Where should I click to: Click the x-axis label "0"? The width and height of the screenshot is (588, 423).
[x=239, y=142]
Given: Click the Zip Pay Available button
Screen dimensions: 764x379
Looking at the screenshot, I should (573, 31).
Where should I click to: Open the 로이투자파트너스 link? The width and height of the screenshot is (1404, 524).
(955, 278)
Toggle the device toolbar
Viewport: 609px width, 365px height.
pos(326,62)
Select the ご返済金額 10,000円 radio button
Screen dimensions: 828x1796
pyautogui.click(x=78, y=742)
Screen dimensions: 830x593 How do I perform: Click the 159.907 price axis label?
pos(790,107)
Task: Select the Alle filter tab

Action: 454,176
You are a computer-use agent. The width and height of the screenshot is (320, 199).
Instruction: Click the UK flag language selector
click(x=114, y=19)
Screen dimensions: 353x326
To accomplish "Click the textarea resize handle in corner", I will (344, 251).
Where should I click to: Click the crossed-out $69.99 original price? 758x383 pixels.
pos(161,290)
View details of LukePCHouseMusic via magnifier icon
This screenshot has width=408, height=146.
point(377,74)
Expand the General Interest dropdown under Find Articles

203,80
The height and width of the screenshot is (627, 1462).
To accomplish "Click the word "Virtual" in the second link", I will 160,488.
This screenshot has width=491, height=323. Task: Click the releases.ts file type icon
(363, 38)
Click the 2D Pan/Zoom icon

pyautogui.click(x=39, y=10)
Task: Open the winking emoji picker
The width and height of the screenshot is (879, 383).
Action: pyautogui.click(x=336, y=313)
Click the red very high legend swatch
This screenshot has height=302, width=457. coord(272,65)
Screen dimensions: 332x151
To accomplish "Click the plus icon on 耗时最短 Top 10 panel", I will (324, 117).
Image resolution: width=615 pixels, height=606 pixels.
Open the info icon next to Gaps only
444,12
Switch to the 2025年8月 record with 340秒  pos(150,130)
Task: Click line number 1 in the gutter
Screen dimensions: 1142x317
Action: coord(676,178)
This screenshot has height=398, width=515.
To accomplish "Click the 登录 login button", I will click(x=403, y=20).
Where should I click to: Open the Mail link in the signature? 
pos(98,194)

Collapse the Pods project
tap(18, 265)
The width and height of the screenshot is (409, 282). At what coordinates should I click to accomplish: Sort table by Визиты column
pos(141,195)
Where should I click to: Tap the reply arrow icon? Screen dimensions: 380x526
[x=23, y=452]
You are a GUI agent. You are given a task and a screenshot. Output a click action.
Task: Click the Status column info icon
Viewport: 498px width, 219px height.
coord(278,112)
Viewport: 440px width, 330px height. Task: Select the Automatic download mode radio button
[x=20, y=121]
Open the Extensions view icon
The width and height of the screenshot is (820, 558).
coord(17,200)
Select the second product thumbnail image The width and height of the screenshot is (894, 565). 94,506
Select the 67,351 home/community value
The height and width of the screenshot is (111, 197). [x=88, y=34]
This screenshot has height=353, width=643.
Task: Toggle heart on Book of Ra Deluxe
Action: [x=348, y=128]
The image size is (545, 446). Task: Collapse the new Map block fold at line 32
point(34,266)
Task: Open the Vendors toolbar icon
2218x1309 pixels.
———
ACTIVITY:
Reproduce every line above containing "toolbar".

WRITTEN SOLUTION:
Toggle the device toolbar
Task: Open the Vendors toolbar icon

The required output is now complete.